-- Directions --
Output each of the following items again, unchanged, line for line.
— BEGIN Records for the task —
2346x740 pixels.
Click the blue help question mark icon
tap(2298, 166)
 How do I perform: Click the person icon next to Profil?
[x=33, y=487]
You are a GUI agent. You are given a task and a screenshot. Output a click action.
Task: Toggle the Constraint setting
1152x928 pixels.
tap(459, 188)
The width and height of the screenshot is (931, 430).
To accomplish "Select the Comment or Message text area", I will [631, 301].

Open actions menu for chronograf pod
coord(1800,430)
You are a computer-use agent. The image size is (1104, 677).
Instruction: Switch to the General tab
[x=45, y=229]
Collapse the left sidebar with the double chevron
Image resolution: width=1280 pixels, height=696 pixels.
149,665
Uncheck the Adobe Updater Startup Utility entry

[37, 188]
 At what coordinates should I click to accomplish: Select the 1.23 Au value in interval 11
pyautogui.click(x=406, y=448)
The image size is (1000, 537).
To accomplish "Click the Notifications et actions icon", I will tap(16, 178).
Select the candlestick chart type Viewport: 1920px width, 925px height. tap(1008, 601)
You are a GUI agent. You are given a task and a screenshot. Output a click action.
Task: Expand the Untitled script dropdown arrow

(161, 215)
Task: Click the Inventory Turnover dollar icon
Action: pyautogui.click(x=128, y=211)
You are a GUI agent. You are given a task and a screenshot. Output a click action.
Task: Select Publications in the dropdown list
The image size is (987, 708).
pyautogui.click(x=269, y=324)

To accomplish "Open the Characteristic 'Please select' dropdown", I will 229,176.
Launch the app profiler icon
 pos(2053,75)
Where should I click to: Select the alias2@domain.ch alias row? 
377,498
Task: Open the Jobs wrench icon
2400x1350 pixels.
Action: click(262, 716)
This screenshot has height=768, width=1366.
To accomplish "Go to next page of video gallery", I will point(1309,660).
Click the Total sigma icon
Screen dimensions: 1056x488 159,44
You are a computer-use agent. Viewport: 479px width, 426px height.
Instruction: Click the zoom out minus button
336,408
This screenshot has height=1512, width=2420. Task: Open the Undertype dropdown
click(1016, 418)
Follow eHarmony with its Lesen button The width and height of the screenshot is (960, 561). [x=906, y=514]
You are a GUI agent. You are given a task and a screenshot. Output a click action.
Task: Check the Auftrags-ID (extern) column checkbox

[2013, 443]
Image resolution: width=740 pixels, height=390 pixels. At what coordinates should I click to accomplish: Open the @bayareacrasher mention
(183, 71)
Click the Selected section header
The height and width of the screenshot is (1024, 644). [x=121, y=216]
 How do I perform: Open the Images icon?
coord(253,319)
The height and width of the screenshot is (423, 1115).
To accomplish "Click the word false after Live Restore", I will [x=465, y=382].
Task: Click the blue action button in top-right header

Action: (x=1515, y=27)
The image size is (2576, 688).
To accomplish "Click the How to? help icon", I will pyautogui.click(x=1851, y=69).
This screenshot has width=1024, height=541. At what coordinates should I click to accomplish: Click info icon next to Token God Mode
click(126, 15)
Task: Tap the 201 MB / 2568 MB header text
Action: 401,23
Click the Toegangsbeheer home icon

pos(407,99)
— END Records for the task —
-- Output of the exercise --
2346x740 pixels.
Click the blue help question mark icon
tap(2298, 166)
 How do I perform: Click the person icon next to Profil?
[x=33, y=487]
You are a GUI agent. You are given a task and a screenshot. Output a click action.
Task: Toggle the Constraint setting
1152x928 pixels.
tap(459, 188)
The width and height of the screenshot is (931, 430).
To accomplish "Select the Comment or Message text area", I will [631, 301].

Open actions menu for chronograf pod
coord(1800,430)
You are a computer-use agent. The image size is (1104, 677).
Instruction: Switch to the General tab
[x=45, y=229]
Collapse the left sidebar with the double chevron
Image resolution: width=1280 pixels, height=696 pixels.
149,665
Uncheck the Adobe Updater Startup Utility entry

[37, 188]
 At what coordinates should I click to accomplish: Select the 1.23 Au value in interval 11
pyautogui.click(x=406, y=448)
The image size is (1000, 537).
To accomplish "Click the Notifications et actions icon", I will tap(16, 178).
Select the candlestick chart type Viewport: 1920px width, 925px height. tap(1008, 601)
You are a GUI agent. You are given a task and a screenshot. Output a click action.
Task: Expand the Untitled script dropdown arrow

(161, 215)
Task: Click the Inventory Turnover dollar icon
Action: pyautogui.click(x=128, y=211)
You are a GUI agent. You are given a task and a screenshot. Output a click action.
Task: Select Publications in the dropdown list
The image size is (987, 708).
pyautogui.click(x=269, y=324)

To accomplish "Open the Characteristic 'Please select' dropdown", I will 229,176.
Launch the app profiler icon
 pos(2053,75)
Where should I click to: Select the alias2@domain.ch alias row? 
377,498
Task: Open the Jobs wrench icon
2400x1350 pixels.
Action: click(262, 716)
This screenshot has height=768, width=1366.
To accomplish "Go to next page of video gallery", I will point(1309,660).
Click the Total sigma icon
Screen dimensions: 1056x488 159,44
You are a computer-use agent. Viewport: 479px width, 426px height.
Instruction: Click the zoom out minus button
336,408
This screenshot has height=1512, width=2420. Task: Open the Undertype dropdown
click(1016, 418)
Follow eHarmony with its Lesen button The width and height of the screenshot is (960, 561). [x=906, y=514]
You are a GUI agent. You are given a task and a screenshot. Output a click action.
Task: Check the Auftrags-ID (extern) column checkbox

[2013, 443]
Image resolution: width=740 pixels, height=390 pixels. At what coordinates should I click to accomplish: Open the @bayareacrasher mention
(183, 71)
Click the Selected section header
The height and width of the screenshot is (1024, 644). [x=121, y=216]
 How do I perform: Open the Images icon?
coord(253,319)
The height and width of the screenshot is (423, 1115).
To accomplish "Click the word false after Live Restore", I will [x=465, y=382].
Task: Click the blue action button in top-right header

Action: (x=1515, y=27)
The image size is (2576, 688).
To accomplish "Click the How to? help icon", I will pyautogui.click(x=1851, y=69).
This screenshot has width=1024, height=541. At what coordinates should I click to accomplish: Click info icon next to Token God Mode
click(126, 15)
Task: Tap the 201 MB / 2568 MB header text
Action: 401,23
Click the Toegangsbeheer home icon

pos(407,99)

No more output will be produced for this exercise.